In the entries below, find the lines with the word "agent" and copy them.

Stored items
········

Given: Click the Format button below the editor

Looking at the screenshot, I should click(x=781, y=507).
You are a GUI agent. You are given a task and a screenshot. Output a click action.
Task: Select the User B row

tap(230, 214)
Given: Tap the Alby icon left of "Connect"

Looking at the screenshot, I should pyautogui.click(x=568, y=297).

········

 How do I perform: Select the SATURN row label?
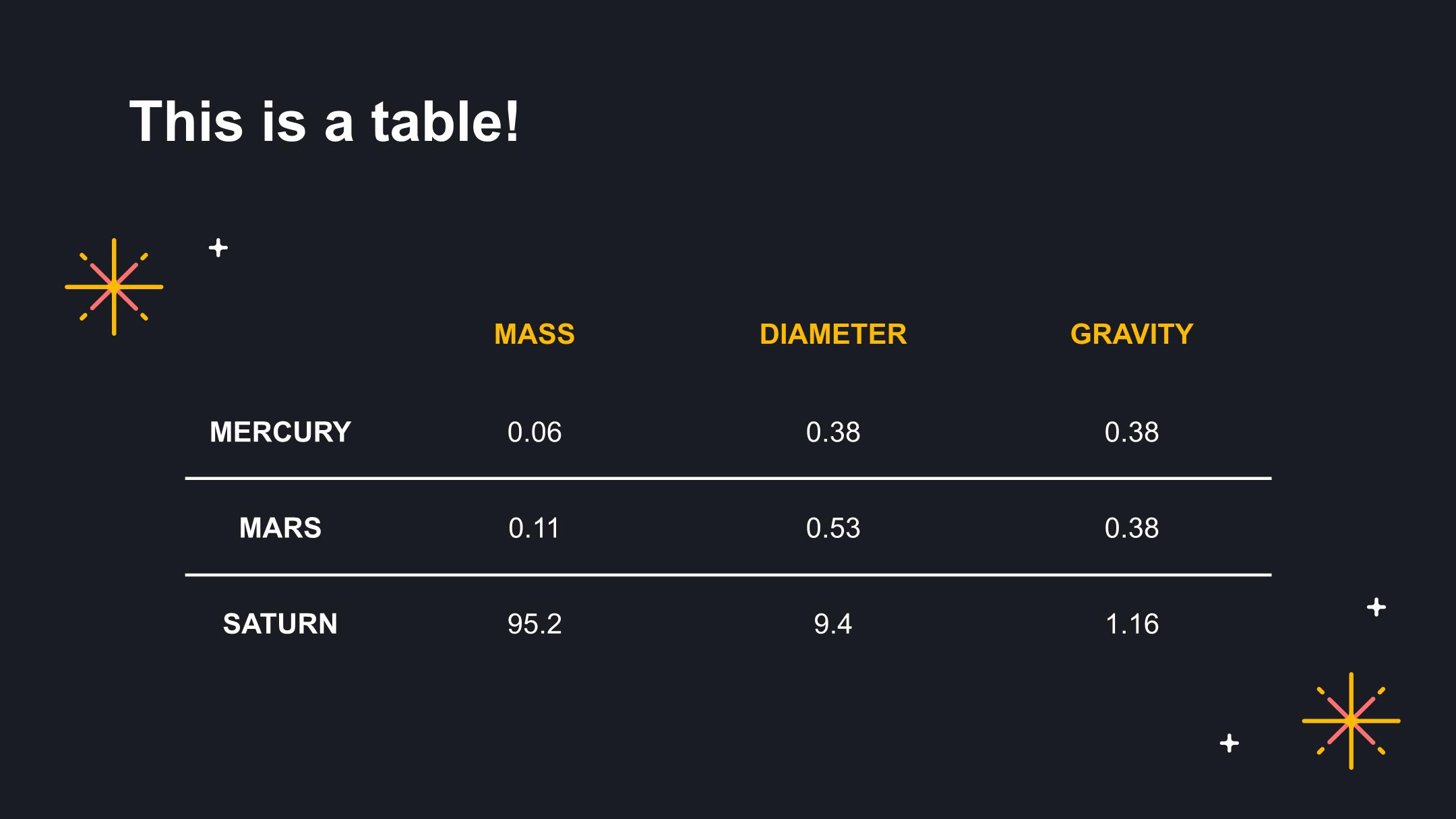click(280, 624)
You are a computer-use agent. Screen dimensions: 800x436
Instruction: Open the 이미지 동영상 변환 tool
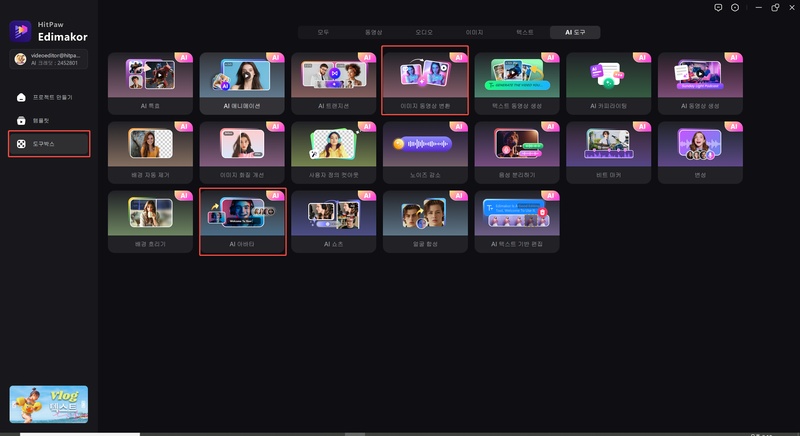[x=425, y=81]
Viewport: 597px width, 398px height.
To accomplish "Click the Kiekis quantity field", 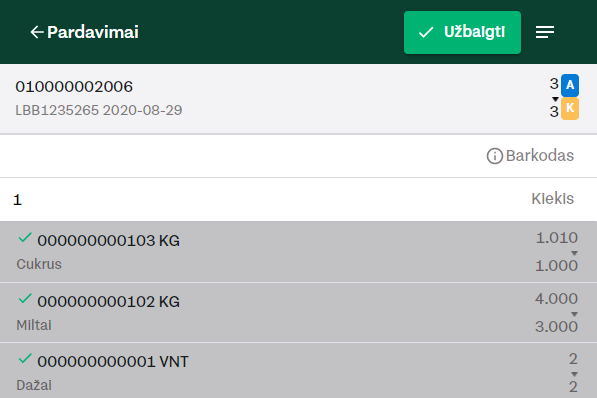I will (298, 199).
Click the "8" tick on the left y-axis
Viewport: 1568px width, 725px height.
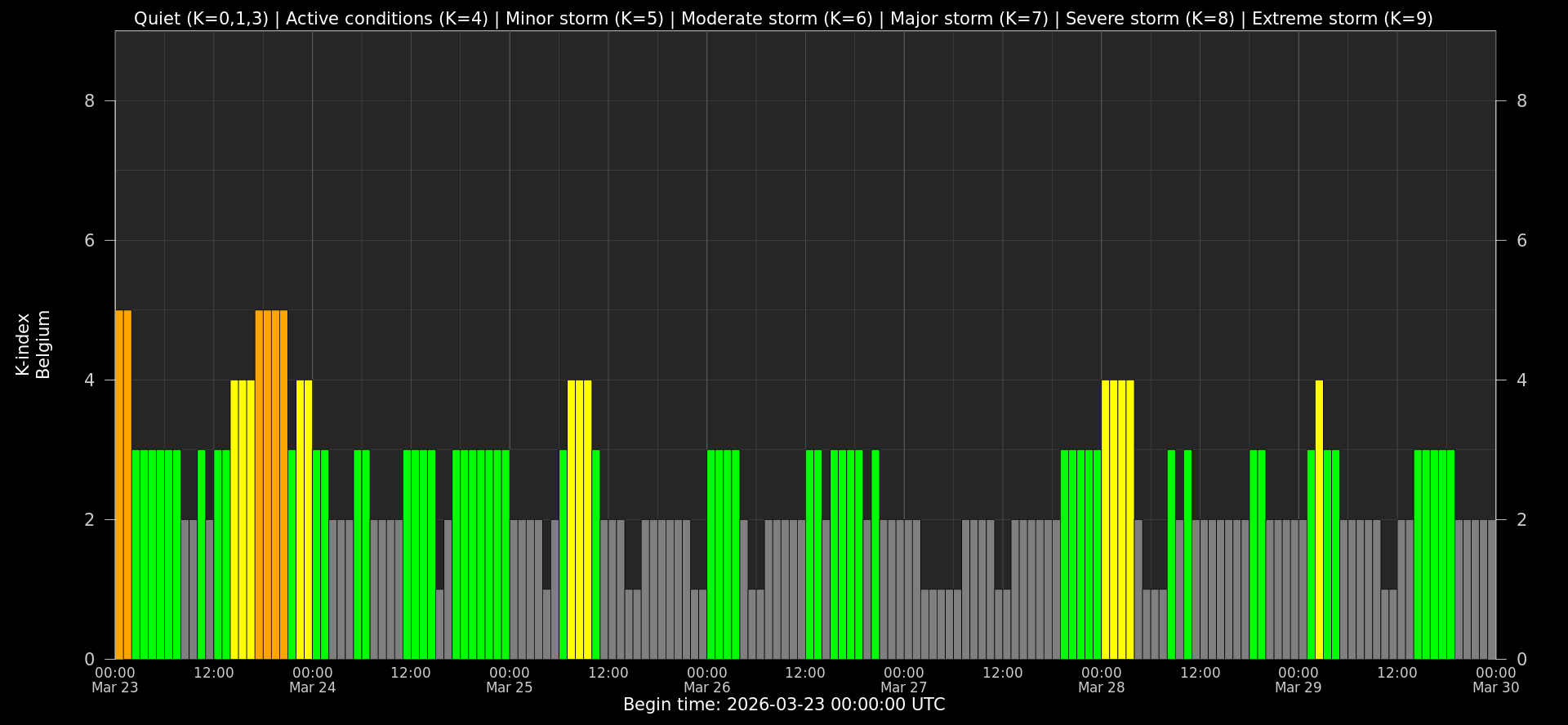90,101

········

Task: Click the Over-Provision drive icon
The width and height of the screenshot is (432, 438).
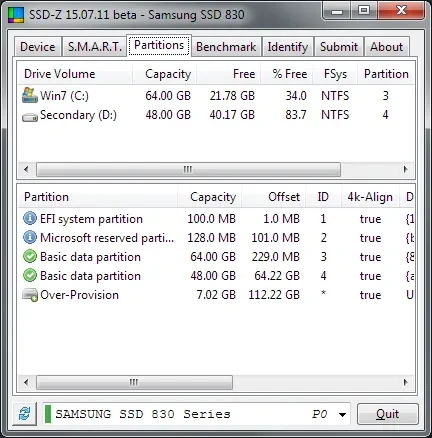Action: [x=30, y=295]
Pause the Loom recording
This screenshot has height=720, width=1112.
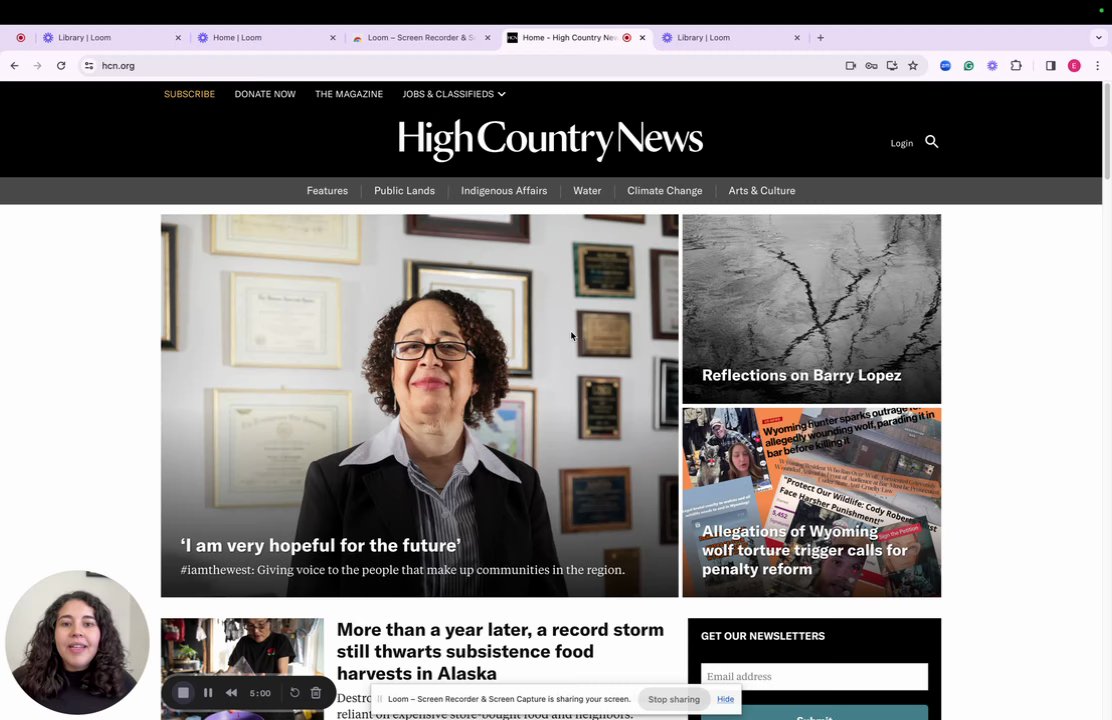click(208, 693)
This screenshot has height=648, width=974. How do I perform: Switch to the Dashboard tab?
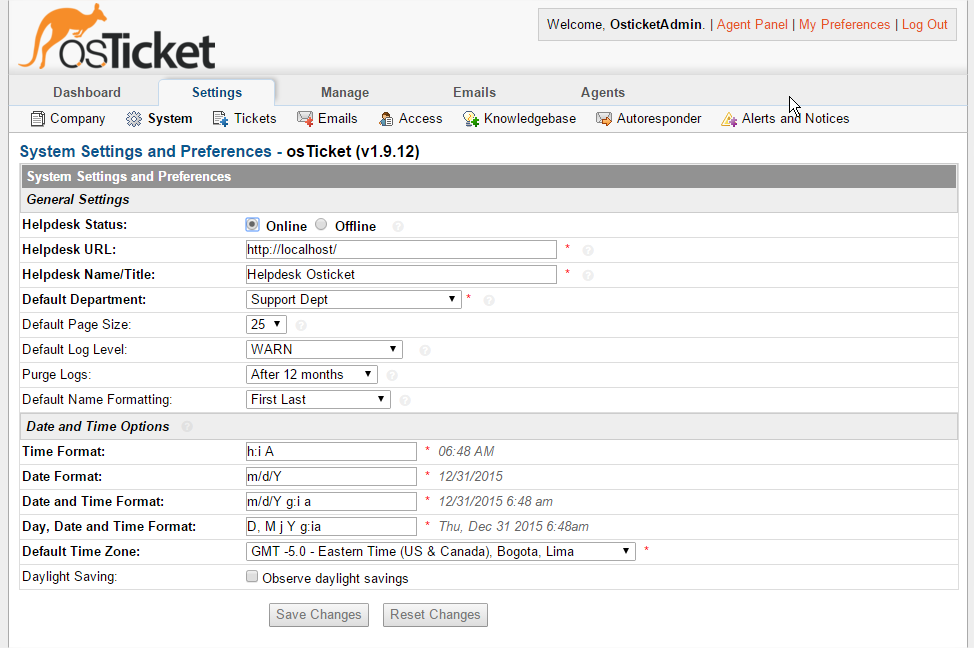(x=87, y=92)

········

• _YOUR SOLUTION_:
You are a GUI agent. You are given a task and a screenshot. Output a click action.
You are a computer-use agent. Screen dimensions: 800x436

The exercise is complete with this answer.